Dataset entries
┏━━

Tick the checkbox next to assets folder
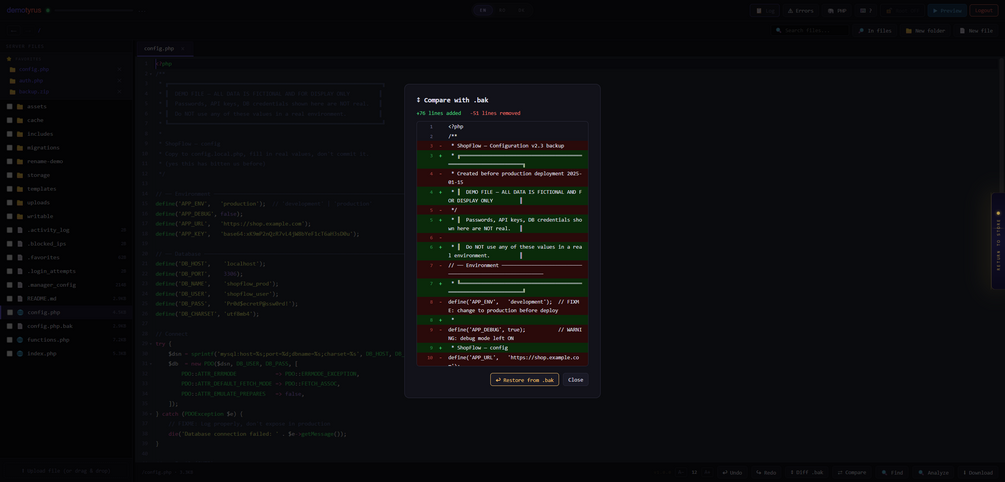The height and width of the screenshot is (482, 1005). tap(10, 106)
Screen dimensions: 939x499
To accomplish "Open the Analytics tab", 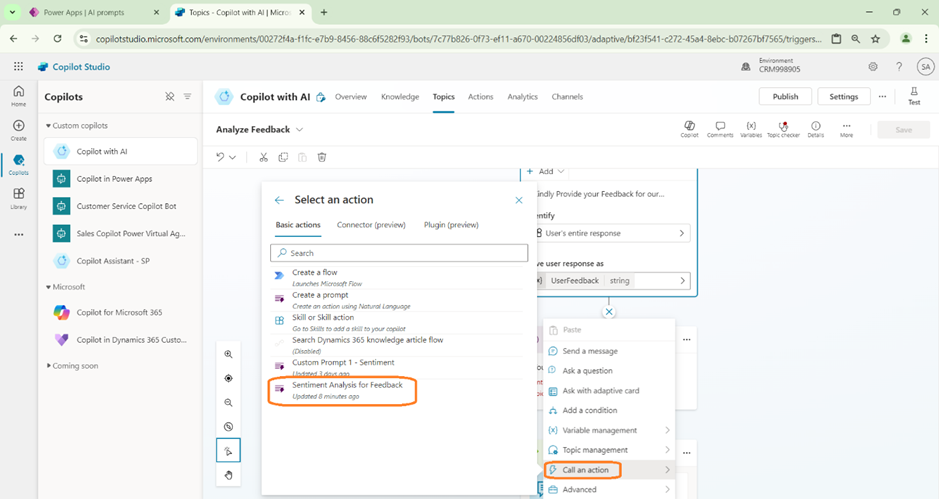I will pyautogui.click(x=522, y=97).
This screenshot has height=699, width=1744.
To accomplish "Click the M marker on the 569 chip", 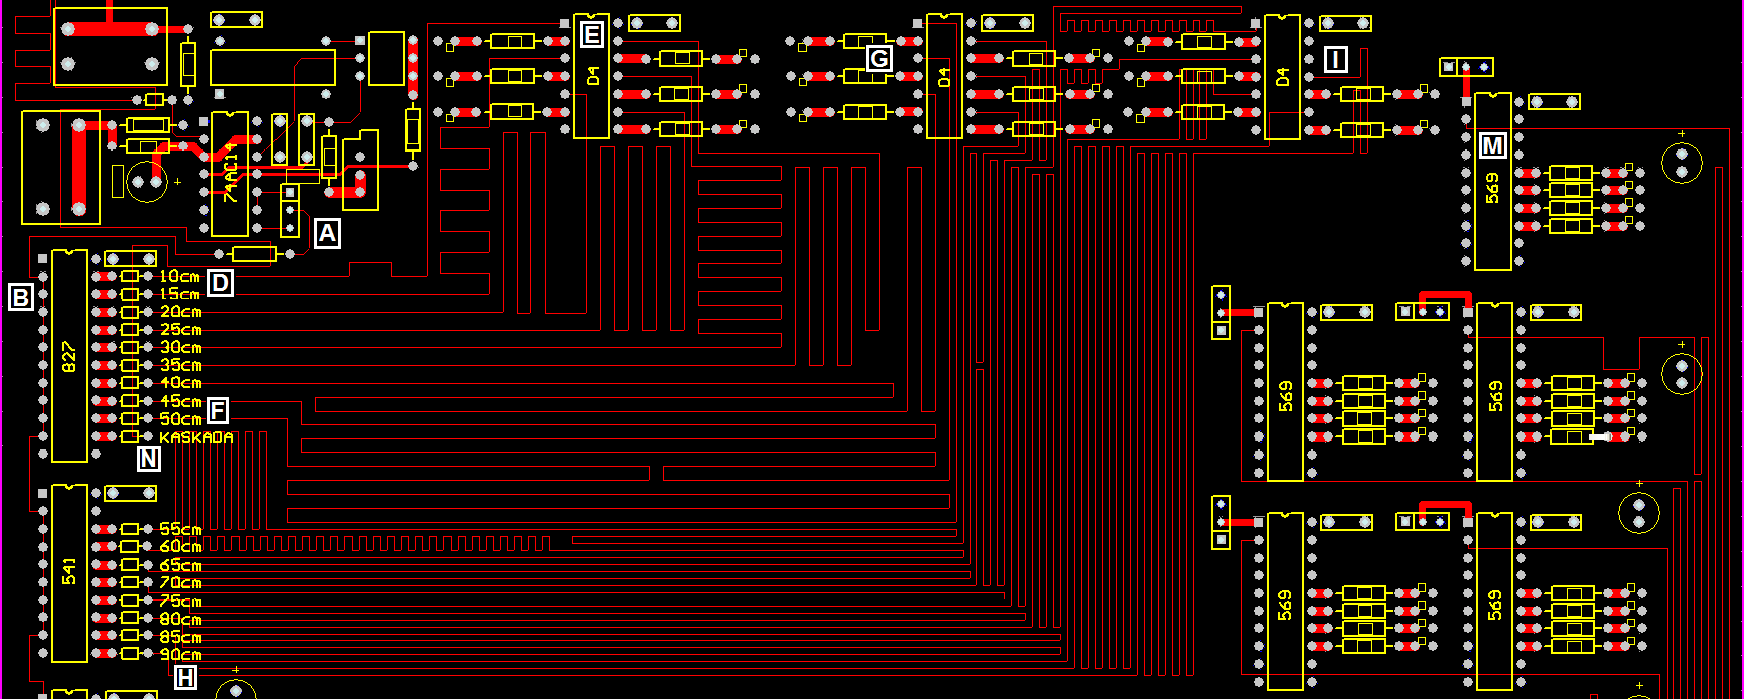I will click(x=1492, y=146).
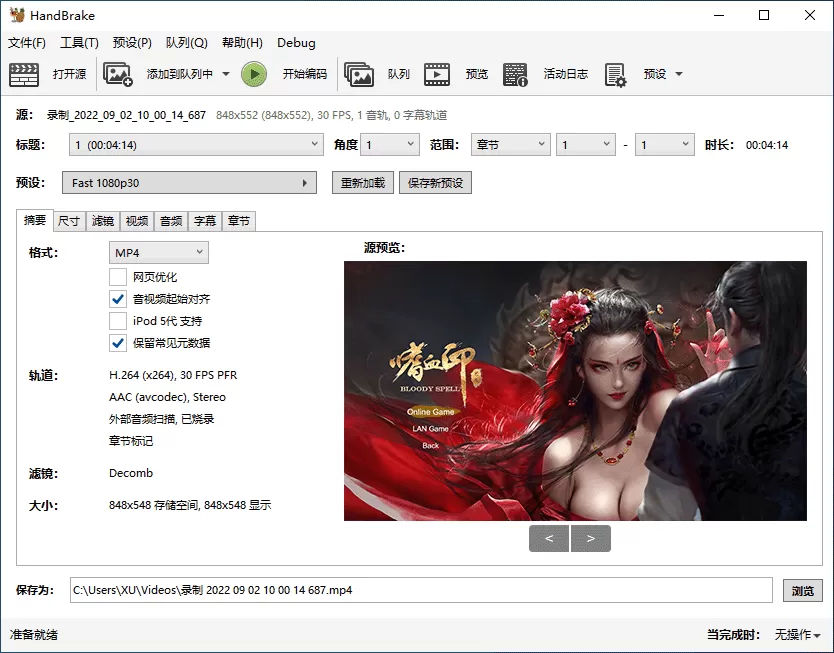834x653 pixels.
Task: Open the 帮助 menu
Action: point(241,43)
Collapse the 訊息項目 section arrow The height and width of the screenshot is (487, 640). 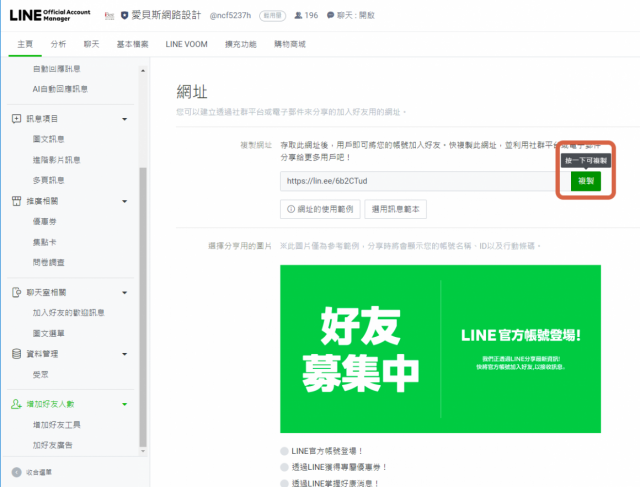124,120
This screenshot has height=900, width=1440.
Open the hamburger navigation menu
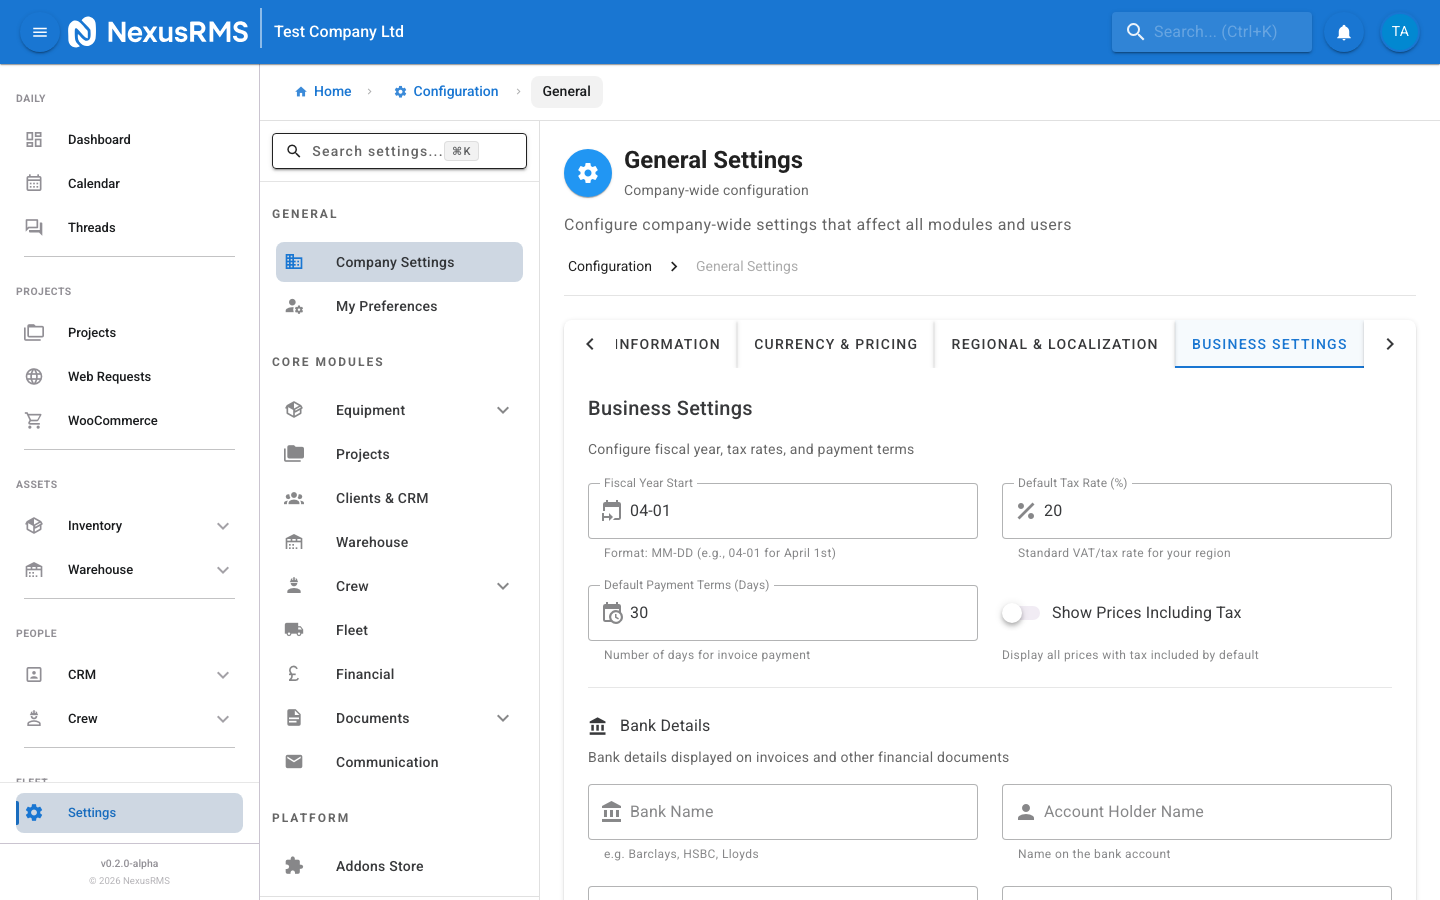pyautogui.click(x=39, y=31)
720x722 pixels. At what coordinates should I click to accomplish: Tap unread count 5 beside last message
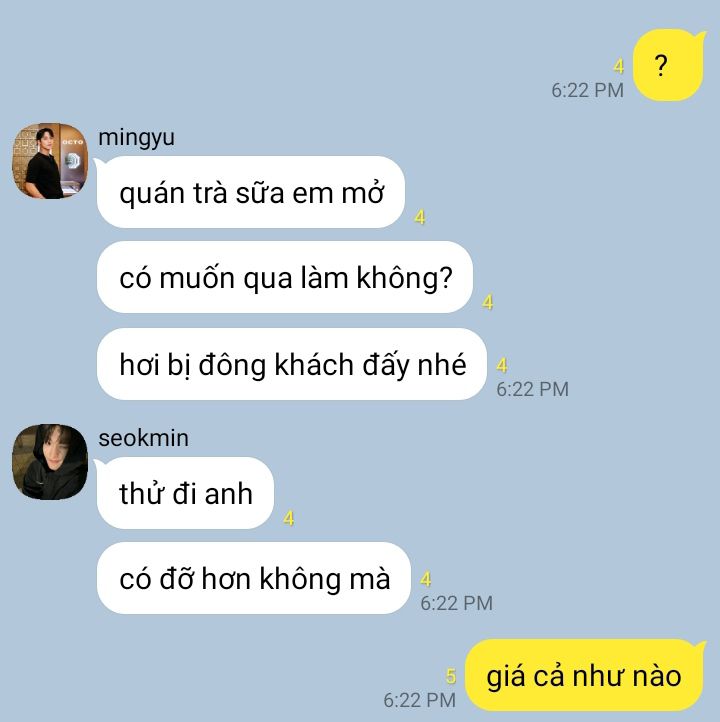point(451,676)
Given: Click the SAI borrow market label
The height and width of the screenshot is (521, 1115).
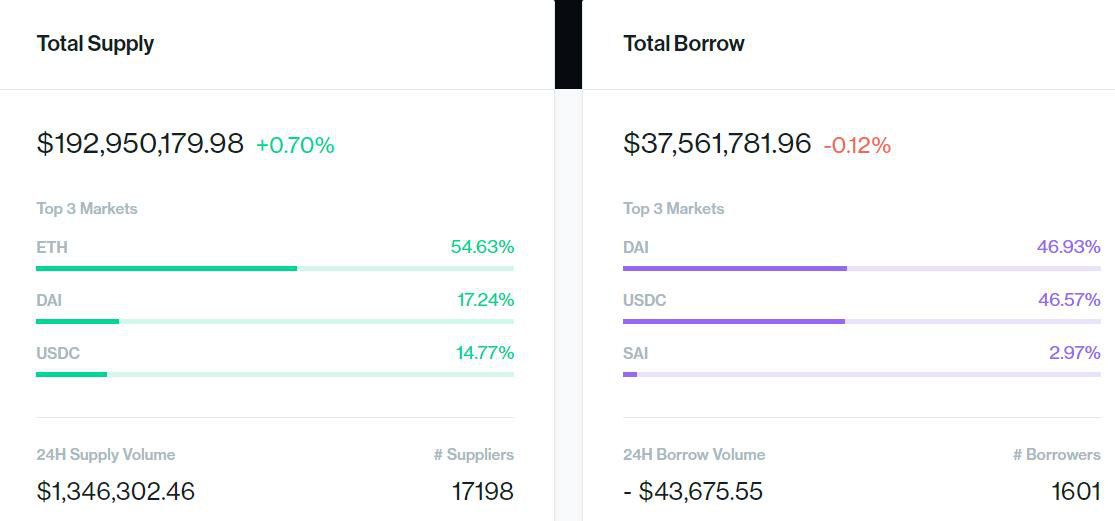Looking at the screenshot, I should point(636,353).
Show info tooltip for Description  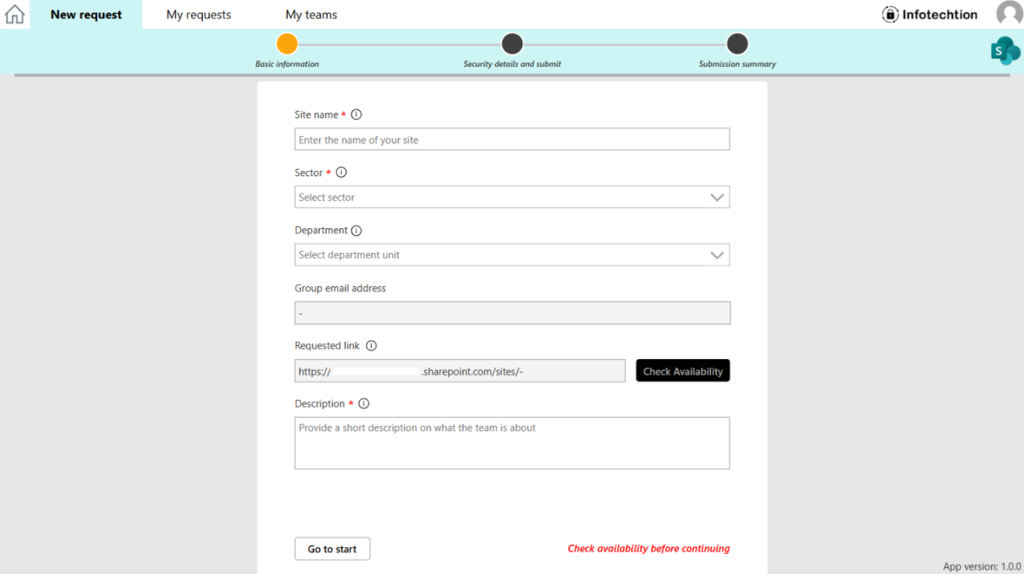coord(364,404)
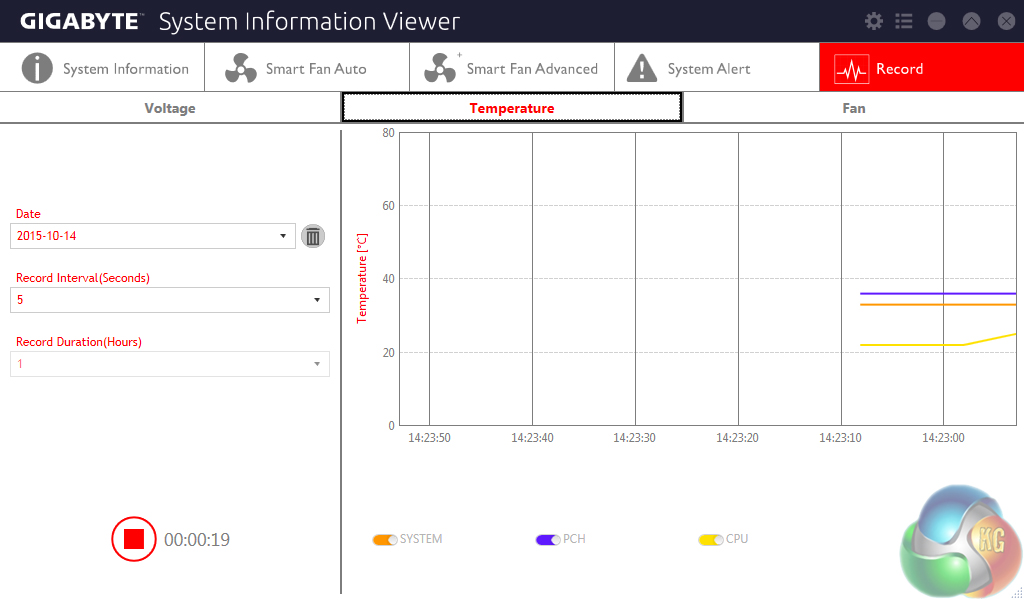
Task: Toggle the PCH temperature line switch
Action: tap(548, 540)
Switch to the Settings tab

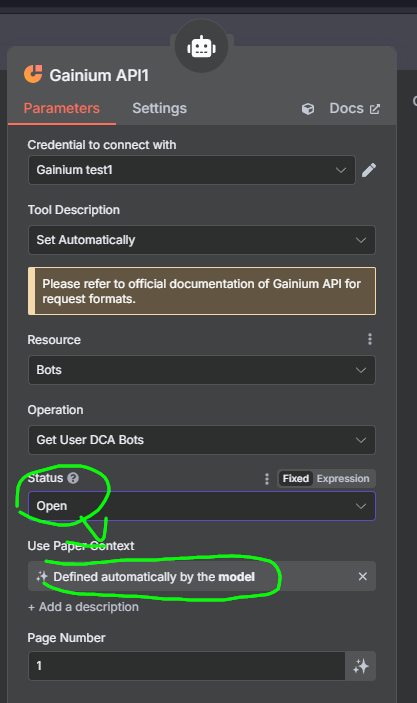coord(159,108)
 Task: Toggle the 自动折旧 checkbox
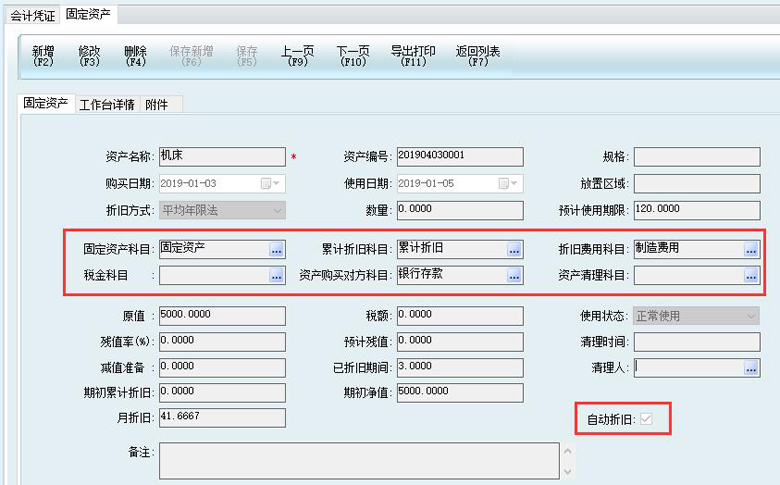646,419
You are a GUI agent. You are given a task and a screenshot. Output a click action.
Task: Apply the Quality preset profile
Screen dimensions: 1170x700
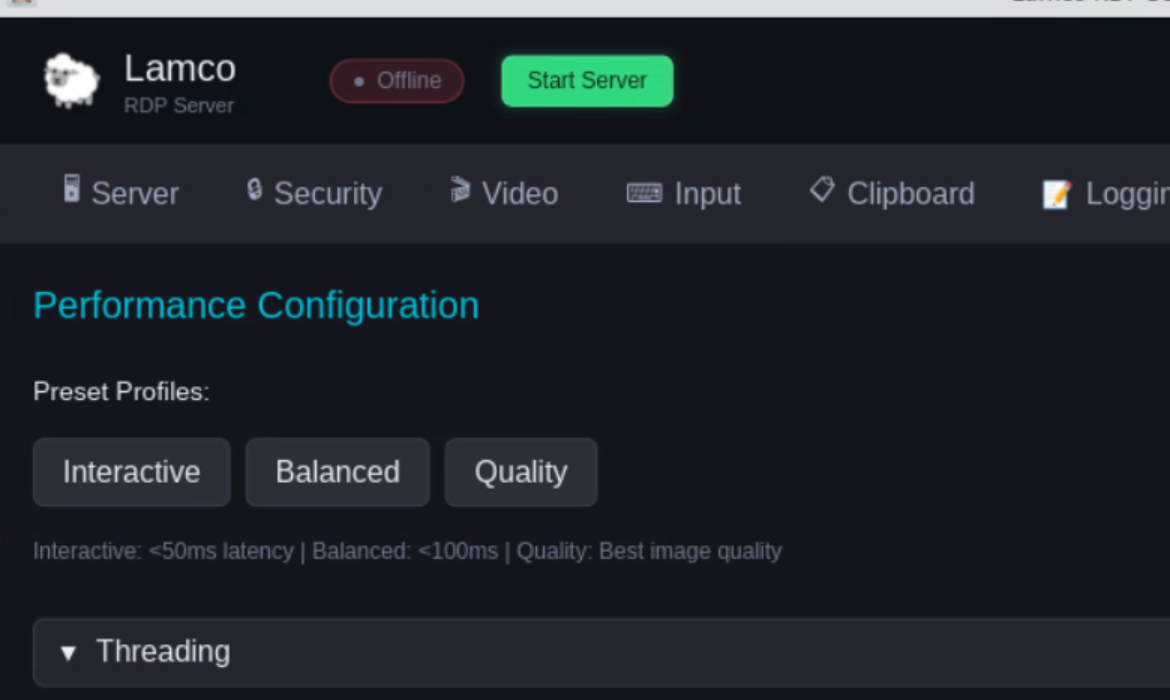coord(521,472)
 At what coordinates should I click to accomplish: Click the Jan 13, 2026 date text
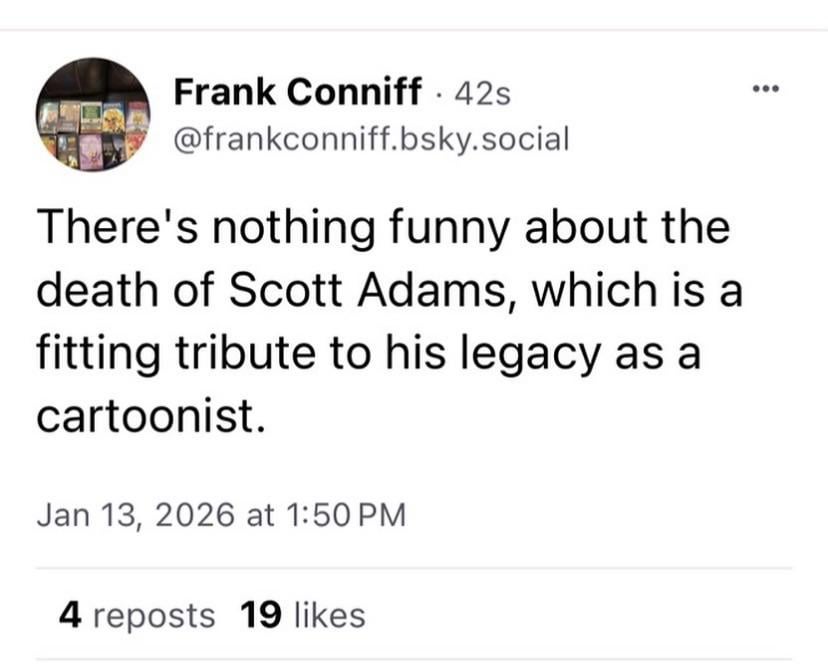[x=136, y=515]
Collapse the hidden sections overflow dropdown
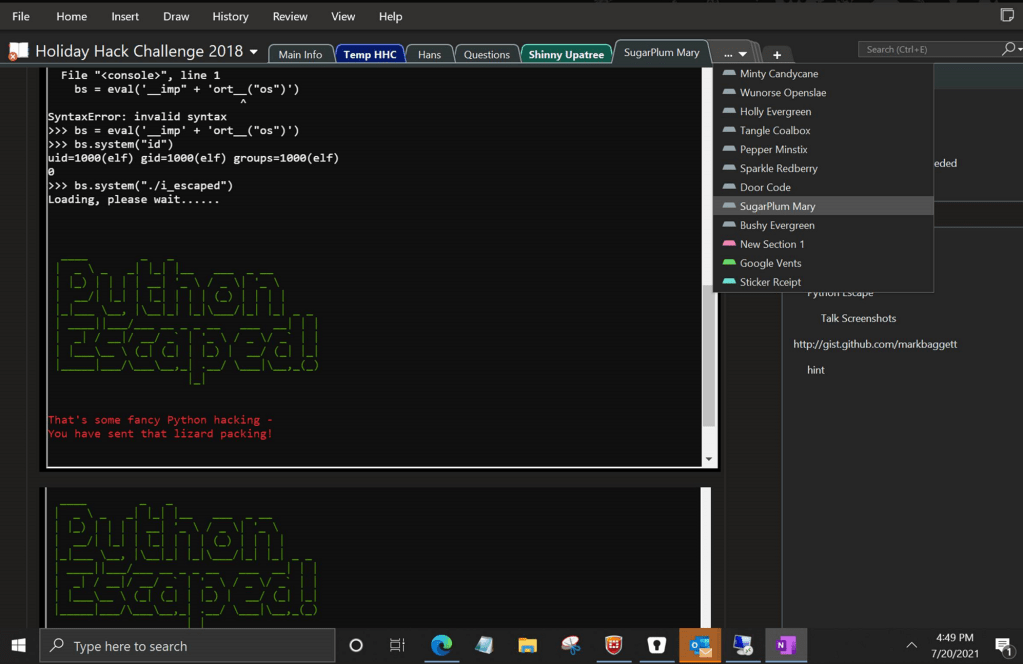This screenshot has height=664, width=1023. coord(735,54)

┗━━

Exercise: Copy exactly, please, every line from the one holding "At what coordinates should I click to accomplish: Click" through the last line of the data, both ends included, and no pictures.

Task solution:
 At what coordinates should I click to accomplish: Click the Jan 13, 2026 date text
[x=136, y=515]
Collapse the hidden sections overflow dropdown
This screenshot has height=664, width=1023. coord(735,54)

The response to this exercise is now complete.